National security depended on industrial capability.
Industrial capability depended on skilled people.
It’s that simple.
That pattern hasn’t changed.
Over the last several months, I’ve spent time with manufacturers, aerospace operators, workforce leaders, and veterans’ groups. The same tension keeps surfacing.
There is demand.There is capital.There are facilities expanding.
What’s constrained is skilled labor.
Open roles remain open.Training pipelines don’t produce fast enough.Veterans with real technical experience struggle to translate that into civilian credentials.Young people aren’t consistently shown these paths early enough.
This isn’t about nostalgia for mid-century factories. Modern advanced manufacturing looks very different. Robotics. Automation. Precision machining. AI-integrated systems. Aerospace production. Semiconductor fabrication. Energy infrastructure.
These are complex, high-skill roles.
And they are undersupplied.
For a long time, we narrowed our definition of success. College became the primary signal. Office-based work became the default aspiration. That model works well for many people. It should remain strong.
But it doesn’t fit everyone.
Some people are wired to build. They prefer tangible outcomes. They like systems that move, engines that run, materials that transform. They think mechanically. They solve problems physically.

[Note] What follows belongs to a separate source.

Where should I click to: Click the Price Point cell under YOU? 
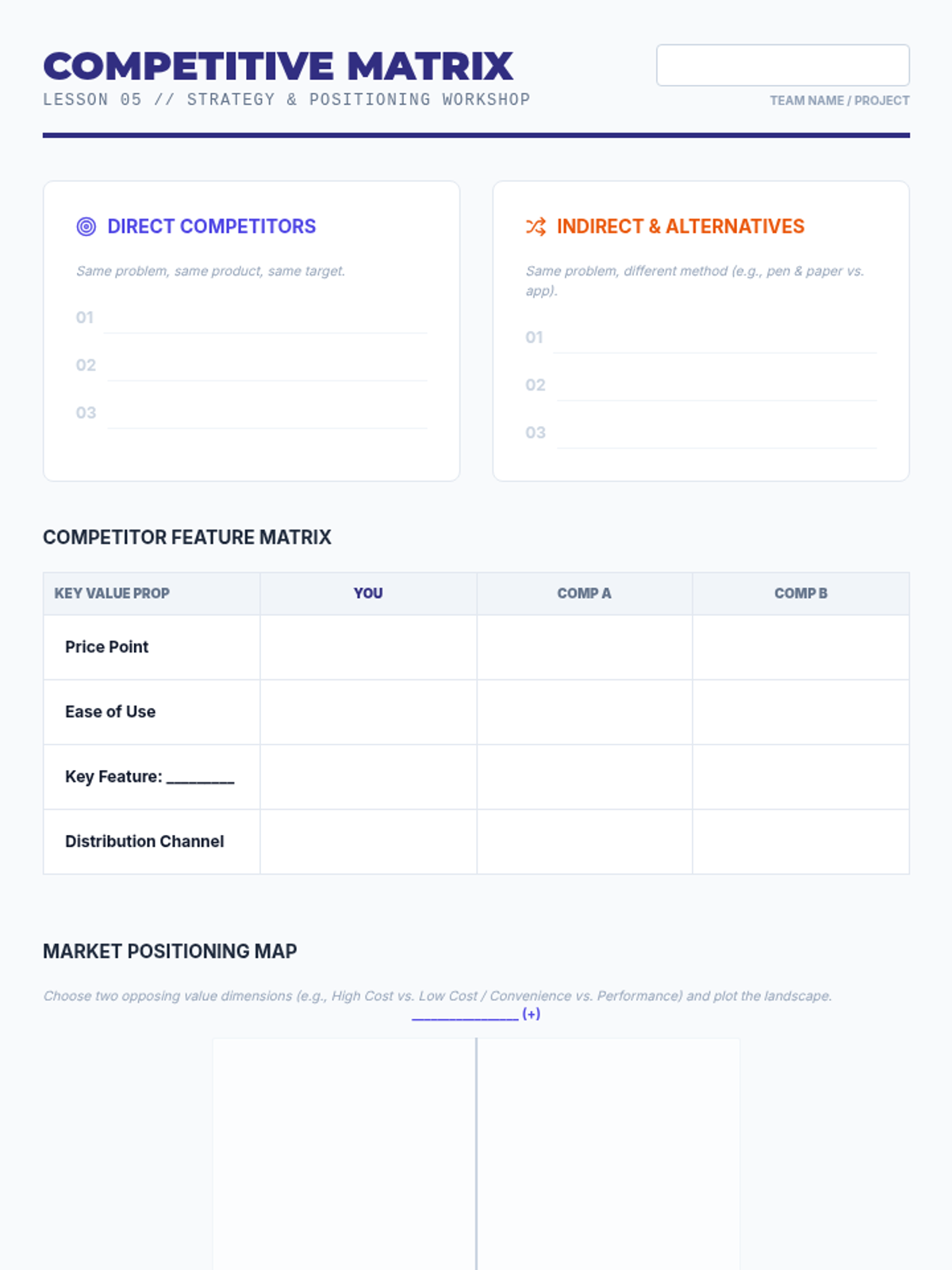pos(368,648)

That wiring isn’t secondary. It’s fundamental.
The term “Gray Collar” helps clarify this middle ground — roles that combine technical skill with modern technology. Not old-school blue collar. Not purely white collar. Something more integrated.
The mistake would be turning this into a status debate. That’s not what this is.

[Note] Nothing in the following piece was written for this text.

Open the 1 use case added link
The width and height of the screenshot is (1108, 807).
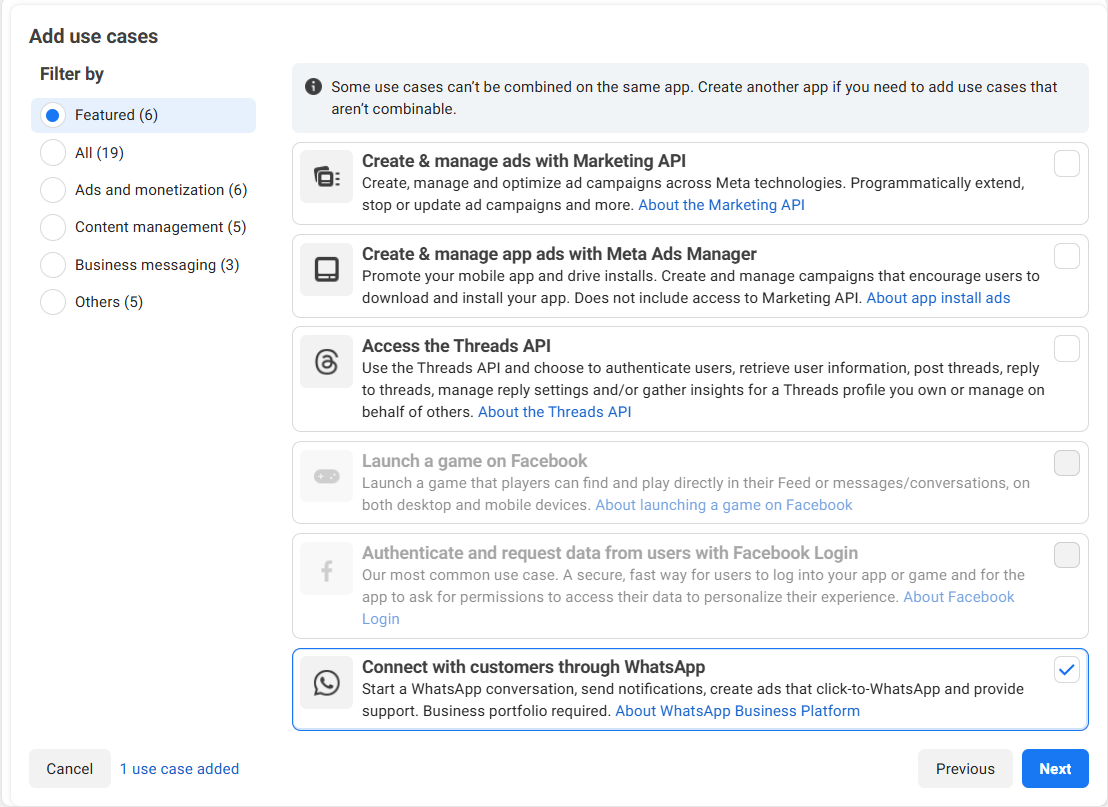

A healthy economy requires surgeons and machinists. Software engineers and industrial electricians. Analysts and aerospace technicians.
The issue is capacity.
If we want resilient supply chains, strong domestic production, durable infrastructure, and credible defense readiness, we need depth in skilled labor. That depth does not appear automatically. It has to be cultivated.
One of the patterns I see is misalignment.
There are capable people who don’t realize how well they would fit in Gray Collar roles. Veterans whose technical skills are significant but poorly translated. Mid-career professionals who know they want something more hands-on but don’t see a structured pathway to pivot. Guidance counselors who want better tools to show students real alternatives but lack clear data and industry signals.
The system isn’t broken out of malice. It’s fragmented.
That fragmentation is something we can improve.
I don't want to make this a marketing piece but what Don and the GrayCollar.com team are doing is , building an AI-driven platform focused on better alignment — identifying skills and attributes, mapping them to real production roles, recommending targeted training or certifications, and connecting people to opportunities that match how they’re actually wired.
Not as a fallback. As a legitimate path.
Reading Freedom’s Forge reinforced something that feels practical rather than dramatic. Industrial strength isn’t theoretical. It’s built through coordination, competence, and respect for skilled work.
We don’t need grand speeches about returning to some former era. We need steady work: better pipelines, clearer signaling, smarter identification of talent, tighter alignment between educators and employers.
If we take Gray Collar work seriously — culturally and structurally — we increase individual mobility and national resilience at the same time.
That connection is what resonated with me.
This isn’t about hype. It’s about capacity.
And capacity, in the long run, tends to decide outcomes.